Start at the line with "Where should I click to: Click the Convert" in the records below, stop at the line with "Viewport: 954px width, 901px height.", and return every line in that span exactly, the two end lines included.

════

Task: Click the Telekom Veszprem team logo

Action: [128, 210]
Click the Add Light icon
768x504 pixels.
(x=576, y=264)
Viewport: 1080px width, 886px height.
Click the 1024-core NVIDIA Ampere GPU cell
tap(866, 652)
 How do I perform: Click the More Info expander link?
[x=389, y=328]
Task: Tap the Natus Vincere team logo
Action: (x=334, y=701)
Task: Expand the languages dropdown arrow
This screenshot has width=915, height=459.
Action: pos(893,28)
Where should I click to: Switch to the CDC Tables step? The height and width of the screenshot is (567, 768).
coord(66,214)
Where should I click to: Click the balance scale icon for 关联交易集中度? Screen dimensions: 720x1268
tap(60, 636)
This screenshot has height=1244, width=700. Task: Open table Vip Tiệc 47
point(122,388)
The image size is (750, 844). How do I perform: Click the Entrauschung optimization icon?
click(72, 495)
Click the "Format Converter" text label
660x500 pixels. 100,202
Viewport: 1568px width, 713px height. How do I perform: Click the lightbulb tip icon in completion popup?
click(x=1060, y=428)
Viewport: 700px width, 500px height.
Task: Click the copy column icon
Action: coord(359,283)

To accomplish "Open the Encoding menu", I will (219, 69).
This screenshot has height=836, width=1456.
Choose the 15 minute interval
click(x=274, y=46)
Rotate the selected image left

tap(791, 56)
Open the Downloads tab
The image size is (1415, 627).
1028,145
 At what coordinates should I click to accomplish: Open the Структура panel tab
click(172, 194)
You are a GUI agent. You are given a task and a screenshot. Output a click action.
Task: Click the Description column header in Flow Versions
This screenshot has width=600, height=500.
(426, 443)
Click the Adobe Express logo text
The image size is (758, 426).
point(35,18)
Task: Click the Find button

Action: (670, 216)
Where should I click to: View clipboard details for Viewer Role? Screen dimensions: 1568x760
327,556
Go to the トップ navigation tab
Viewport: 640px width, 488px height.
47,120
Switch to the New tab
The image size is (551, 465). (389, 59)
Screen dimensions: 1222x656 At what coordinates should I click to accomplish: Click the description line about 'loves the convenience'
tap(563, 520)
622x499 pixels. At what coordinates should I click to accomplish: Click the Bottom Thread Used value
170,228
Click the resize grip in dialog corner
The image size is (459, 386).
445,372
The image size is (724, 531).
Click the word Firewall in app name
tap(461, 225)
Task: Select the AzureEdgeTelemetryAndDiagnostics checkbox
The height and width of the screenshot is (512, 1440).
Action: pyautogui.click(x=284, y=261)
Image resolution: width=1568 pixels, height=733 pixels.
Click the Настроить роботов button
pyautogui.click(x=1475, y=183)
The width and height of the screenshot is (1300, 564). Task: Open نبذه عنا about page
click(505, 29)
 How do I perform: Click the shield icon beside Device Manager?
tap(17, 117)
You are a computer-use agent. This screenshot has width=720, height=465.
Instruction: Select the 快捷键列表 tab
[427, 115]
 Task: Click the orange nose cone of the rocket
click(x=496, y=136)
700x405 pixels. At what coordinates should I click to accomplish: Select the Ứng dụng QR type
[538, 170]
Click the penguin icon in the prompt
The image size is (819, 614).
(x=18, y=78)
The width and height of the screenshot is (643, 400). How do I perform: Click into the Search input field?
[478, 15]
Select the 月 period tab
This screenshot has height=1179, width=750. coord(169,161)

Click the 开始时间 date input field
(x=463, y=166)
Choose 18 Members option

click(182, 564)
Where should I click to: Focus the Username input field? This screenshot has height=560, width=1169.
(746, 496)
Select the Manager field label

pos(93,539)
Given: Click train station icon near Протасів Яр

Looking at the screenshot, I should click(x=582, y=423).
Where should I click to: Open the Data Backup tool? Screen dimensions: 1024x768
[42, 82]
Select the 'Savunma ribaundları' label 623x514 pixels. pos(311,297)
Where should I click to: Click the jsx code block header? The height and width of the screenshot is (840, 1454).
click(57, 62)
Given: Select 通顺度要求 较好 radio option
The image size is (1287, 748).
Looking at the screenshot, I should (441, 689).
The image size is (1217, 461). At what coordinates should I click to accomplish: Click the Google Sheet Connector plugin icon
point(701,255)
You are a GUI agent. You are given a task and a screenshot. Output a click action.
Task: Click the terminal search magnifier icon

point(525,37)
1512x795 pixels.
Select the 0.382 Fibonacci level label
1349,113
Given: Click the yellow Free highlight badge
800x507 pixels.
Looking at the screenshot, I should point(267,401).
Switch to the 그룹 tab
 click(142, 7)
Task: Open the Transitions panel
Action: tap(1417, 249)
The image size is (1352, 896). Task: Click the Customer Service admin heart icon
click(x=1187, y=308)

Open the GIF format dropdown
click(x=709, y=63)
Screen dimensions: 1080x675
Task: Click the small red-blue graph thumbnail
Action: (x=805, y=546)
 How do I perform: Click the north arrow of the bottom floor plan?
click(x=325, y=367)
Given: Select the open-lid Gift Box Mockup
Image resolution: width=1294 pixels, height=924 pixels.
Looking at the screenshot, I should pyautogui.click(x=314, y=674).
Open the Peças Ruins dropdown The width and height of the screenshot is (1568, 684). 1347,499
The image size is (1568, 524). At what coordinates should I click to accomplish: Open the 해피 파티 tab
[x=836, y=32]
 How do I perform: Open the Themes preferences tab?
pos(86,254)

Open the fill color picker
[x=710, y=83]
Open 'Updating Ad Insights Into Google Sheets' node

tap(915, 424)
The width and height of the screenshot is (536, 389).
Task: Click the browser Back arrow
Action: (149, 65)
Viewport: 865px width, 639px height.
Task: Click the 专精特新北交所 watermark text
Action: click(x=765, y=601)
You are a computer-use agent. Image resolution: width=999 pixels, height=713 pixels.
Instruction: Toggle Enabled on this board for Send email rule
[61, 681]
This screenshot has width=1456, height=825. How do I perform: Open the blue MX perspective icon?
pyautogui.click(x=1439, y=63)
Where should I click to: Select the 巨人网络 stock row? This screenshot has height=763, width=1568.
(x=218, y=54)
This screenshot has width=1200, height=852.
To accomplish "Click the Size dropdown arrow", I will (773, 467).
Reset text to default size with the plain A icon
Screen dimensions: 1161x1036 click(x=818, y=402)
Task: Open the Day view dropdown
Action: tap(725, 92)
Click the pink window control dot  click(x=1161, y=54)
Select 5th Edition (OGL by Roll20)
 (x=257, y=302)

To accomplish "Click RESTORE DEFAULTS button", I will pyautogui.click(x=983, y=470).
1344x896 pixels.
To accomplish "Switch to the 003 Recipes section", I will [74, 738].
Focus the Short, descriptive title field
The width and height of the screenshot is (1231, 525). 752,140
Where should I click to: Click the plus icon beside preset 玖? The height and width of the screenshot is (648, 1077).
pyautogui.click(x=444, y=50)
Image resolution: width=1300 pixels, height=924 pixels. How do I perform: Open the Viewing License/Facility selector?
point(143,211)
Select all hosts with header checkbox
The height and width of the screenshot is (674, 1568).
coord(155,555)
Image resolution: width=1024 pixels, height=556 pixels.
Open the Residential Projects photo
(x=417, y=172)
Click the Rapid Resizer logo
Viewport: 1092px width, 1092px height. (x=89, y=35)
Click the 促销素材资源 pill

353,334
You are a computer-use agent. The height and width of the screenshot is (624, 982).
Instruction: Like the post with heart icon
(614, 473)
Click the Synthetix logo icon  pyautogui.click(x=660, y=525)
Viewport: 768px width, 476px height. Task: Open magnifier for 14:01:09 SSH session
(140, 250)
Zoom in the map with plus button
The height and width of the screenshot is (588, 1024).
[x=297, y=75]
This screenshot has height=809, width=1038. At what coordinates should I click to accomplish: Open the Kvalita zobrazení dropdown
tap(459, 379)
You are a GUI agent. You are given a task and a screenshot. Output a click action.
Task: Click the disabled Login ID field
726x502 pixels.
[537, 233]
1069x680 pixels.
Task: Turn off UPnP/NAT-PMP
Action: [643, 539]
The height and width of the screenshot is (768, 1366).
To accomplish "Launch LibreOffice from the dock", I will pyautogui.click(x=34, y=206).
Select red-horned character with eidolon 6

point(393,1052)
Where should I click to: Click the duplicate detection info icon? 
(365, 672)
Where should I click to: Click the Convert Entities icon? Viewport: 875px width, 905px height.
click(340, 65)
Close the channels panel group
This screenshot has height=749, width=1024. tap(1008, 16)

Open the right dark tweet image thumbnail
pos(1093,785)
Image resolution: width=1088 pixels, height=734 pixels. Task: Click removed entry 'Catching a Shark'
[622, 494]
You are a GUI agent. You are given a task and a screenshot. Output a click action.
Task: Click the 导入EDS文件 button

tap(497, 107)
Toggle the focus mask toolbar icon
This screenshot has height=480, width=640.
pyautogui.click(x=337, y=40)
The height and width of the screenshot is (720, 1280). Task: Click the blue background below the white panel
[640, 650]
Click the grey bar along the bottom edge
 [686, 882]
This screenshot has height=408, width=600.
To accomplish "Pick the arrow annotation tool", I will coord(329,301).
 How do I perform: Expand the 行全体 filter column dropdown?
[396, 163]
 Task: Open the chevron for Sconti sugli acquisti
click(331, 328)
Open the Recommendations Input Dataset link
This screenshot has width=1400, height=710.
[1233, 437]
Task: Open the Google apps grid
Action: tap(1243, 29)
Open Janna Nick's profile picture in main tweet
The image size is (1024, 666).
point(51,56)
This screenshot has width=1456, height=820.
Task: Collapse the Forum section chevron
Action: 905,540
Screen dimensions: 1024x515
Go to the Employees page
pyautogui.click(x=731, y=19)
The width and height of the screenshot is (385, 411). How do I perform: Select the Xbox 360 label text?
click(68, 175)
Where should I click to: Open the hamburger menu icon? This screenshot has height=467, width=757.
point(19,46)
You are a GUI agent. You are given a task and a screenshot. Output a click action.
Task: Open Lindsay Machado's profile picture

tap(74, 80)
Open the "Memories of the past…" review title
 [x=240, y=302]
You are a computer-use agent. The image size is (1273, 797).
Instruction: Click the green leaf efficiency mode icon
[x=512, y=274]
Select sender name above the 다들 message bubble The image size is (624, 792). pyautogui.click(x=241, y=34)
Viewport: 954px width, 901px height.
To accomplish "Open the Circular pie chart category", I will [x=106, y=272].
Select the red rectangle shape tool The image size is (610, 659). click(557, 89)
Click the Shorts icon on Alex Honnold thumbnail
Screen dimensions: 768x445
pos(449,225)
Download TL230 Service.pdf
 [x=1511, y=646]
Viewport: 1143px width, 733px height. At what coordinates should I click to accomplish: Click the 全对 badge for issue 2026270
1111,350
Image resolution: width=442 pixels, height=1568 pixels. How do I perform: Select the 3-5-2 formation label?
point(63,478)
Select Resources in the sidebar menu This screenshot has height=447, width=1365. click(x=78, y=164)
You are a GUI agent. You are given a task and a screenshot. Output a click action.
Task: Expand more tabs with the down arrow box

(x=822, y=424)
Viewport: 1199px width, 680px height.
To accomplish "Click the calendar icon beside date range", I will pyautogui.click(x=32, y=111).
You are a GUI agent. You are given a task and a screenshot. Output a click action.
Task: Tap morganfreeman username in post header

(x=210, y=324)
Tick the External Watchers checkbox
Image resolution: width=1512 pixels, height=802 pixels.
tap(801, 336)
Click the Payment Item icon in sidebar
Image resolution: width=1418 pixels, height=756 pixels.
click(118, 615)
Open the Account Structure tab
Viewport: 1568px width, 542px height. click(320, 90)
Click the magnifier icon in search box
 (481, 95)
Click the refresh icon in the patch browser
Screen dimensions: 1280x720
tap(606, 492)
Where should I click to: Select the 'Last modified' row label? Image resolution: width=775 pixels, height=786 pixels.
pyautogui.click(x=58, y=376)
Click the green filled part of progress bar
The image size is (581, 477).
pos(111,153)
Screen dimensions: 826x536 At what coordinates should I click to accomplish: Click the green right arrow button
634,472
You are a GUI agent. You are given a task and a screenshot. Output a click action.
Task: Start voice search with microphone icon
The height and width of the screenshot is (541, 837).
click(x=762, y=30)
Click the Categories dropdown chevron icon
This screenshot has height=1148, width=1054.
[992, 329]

════

Result.
Where should I click to: Click the Convert Entities icon? Viewport: 875px width, 905px height.
click(340, 65)
Close the channels panel group
This screenshot has height=749, width=1024. tap(1008, 16)

Open the right dark tweet image thumbnail
pos(1093,785)
Image resolution: width=1088 pixels, height=734 pixels. Task: Click removed entry 'Catching a Shark'
[622, 494]
You are a GUI agent. You are given a task and a screenshot. Output a click action.
Task: Click the 导入EDS文件 button

tap(497, 107)
Toggle the focus mask toolbar icon
This screenshot has height=480, width=640.
pyautogui.click(x=337, y=40)
The height and width of the screenshot is (720, 1280). Task: Click the blue background below the white panel
[640, 650]
Click the grey bar along the bottom edge
 [686, 882]
This screenshot has height=408, width=600.
To accomplish "Pick the arrow annotation tool", I will coord(329,301).
 How do I perform: Expand the 行全体 filter column dropdown?
[396, 163]
 Task: Open the chevron for Sconti sugli acquisti
click(331, 328)
Open the Recommendations Input Dataset link
This screenshot has width=1400, height=710.
[1233, 437]
Task: Open the Google apps grid
Action: tap(1243, 29)
Open Janna Nick's profile picture in main tweet
The image size is (1024, 666).
point(51,56)
This screenshot has width=1456, height=820.
Task: Collapse the Forum section chevron
Action: 905,540
Screen dimensions: 1024x515
Go to the Employees page
pyautogui.click(x=731, y=19)
The width and height of the screenshot is (385, 411). How do I perform: Select the Xbox 360 label text?
click(68, 175)
Where should I click to: Open the hamburger menu icon? This screenshot has height=467, width=757.
point(19,46)
You are a GUI agent. You are given a task and a screenshot. Output a click action.
Task: Open Lindsay Machado's profile picture

tap(74, 80)
Open the "Memories of the past…" review title
 [x=240, y=302]
You are a computer-use agent. The image size is (1273, 797).
Instruction: Click the green leaf efficiency mode icon
[x=512, y=274]
Select sender name above the 다들 message bubble The image size is (624, 792). pyautogui.click(x=241, y=34)
Viewport: 954px width, 901px height.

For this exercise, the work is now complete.